« You invited me. It’s not my custom to go where I’m not invited ».
Avant de tenter d’attraper au vol le manège spiralaire de Lost Highway et de trouver un siège libre sur l’une de ses Cadillac rutilantes, restons sur les bancs qui l’entourent, réservés aux parents émerveillés des sourires de leur progéniture qui, finalement, ne faire rien d’autre que tourner en rond.
Lost Highway est alors un film noir à la plastique impeccable, où les brunes et les blondes sont mystérieuses, les jalousies mortifères et les riches d’affreux pervers. Sur une pellicule glacée, racée et brillante, l’américanité dans toute sa splendeur, un cinéma qui s’autocite et se déploie, instantanément classique, comme dans la séquence d’apparition d’Alice Wakefield sur « This magic moment » de Lou Reed.
Lost Highway est en outre un film de Lynch, qui contamine un paysage classique de ses obsessions déjà bien rodée dans sa filmo. Les couloirs de Blue Velvet, les bruitages de ventilation oppressante, le road trip de Sailor et Lula, la pénétration dans la chair (fugace, mais fondamentale, au moment des passages de Fred Madison à Pete Dayton, et retour) et les visages déformés de Eraserhead, voire d’Elephant Man.
Eraserhead, cauchemar sans fond, n’incitait pas véritablement à la résolution : on s’abîmait volontiers dans un univers parallèle et anxiogène.
Lost Highway, par son ancrage dans une mythologie, voire dans des stéréotype fascine et excite, et donc déconcerte d’autant plus par sa construction. Le thème de la schizophrénie est un grand classique de l’exploitation du point de vue : deux personnalités, deux réalités qui se complètent, s’opposent ou se répondent. Ici, c’est bien plus problématique.
Lynch est d’une perversité redoutable, parce qu’il dissémine tout au long de cette route sans fin une série d’indices malicieusement dédiés à nos esprits formatés par des décennies de film noir et des siècles de littérature. Tout semble construit de manière à ébaucher la possibilité d’une résolution de l’énigme. La dualité des personnages masculins, la brune et la blonde, le père/pervers, et l’unique homme mystère au centre de tout cela… Un monde nocturne et huis clos auquel répondent les extérieurs de carte postale du pavillon des Dayton (écho du générique d’ouverture de Blue Velvet, encore…) Les cadres photos, les lieux, les convergences, autant d’éléments qui nous amènent à considérer le film comme un puzzle qu’on nous défie d’être en mesure de réassembler.
Et là, le cauchemar commence. Parce que le puzzle n’est qu’en deux dimensions, parce qu’un chronotope ne suffit pas, parce qu’une ligne directrice est insuffisante.
Je ne reviendrai pas sur toutes les théories possibles sur le rêve et la réalité, sur les fantasmes et la dimension psychanalytique, qui tous ont droit de cité.

———

■ Travail à faire
[a] Indiquez, s’il vous plaît, si chacune des affirmations (i), (ii) et (iii) concorde avec la critique de Lost Highway, en répondant par oui ou par non et en citant les mots qui tranchent. (i) Selon l’auteur, Eraserhead poussait le spectateur à chercher une résolution. (ii) L’apparition d’Alice Wakefield est accompagnée d’une chanson de Lou Reed. (iii) L’auteur annonce qu’il va passer en revue toutes les théories sur le rêve et la réalité.
[b] Poursuivez la critique de Lost Highway à partir de l’endroit où elle s’arrête.

———

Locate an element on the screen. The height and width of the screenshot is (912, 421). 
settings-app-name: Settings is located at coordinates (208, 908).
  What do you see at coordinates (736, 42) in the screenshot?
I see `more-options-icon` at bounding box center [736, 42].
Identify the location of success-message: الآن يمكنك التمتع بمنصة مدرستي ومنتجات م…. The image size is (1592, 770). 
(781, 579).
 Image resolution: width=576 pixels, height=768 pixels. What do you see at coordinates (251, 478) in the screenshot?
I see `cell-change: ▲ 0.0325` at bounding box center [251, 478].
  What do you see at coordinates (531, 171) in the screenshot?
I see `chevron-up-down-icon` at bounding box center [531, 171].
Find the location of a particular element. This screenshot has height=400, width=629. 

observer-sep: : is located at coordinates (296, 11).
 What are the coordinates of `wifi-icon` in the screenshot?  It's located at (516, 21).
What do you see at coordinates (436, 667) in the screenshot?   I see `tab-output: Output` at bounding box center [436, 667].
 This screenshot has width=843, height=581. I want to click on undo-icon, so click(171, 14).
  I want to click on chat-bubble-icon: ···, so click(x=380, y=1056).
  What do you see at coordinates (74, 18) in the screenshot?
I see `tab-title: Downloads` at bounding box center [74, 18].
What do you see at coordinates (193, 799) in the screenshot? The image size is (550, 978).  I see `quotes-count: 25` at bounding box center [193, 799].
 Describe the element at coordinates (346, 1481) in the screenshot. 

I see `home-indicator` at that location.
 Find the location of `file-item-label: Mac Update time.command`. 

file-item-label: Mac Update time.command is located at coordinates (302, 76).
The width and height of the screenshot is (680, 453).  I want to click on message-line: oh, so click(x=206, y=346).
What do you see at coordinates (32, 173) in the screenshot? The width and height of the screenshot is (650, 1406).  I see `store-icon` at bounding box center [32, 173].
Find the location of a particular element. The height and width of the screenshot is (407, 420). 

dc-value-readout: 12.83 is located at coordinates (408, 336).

———

■ Réponses
[a]
(i) Non : « Eraserhead, cauchemar sans fond, n’incitait pas véritablement à la résolution ».
(ii) Oui : « la séquence d’apparition d’Alice Wakefield sur « This magic moment » de Lou Reed ».
(iii) Non : « Je ne reviendrai pas sur toutes les théories possibles sur le rêve et la réalité ».

[b]
Ce qui m’intéresse, c’est de considérer que les deux récits pourraient être considérés comme deux bandes clairement séparées avec, de temps à autre, des passerelles, des échos, des béances qui font que l’une semble être le revers de l’autre. Les routes qui ouvrent et ferment le film, qu’elles aillent dans des directions opposées, se rejoignent à l’infini ou non, en sont l’élément programmatique. Lynch construit une impossibilité dont le titre se fait l’écho : une autoroute perdue, c’est d’une beauté absolue, parce que c’est impossible, parce que c’est fantasmable. Nous sommes ici, au sens étymologique du terme, au cœur même de l’utopie.
Pourquoi, alors, ne pas s’arrêter et considérer le film comme cette escroquerie (« je construis une énigme insoluble en te faisant croire que tu aurais pu parvenir à le faire ») ?
Parce que nous sommes des voyeurs.
Le thème du regard traverse tout le film. La fascination de la VHS qui film l’intérieur de l’appartement, les flics qui surveillent Pete et le regardent surtout baiser (dans certains des passages les plus drôles du film : « Fucker gets more pussy than a toilet seat»), ses parents avachis devant la télévision, les films pornos, voire les snuff movies… On ne parle que de ça.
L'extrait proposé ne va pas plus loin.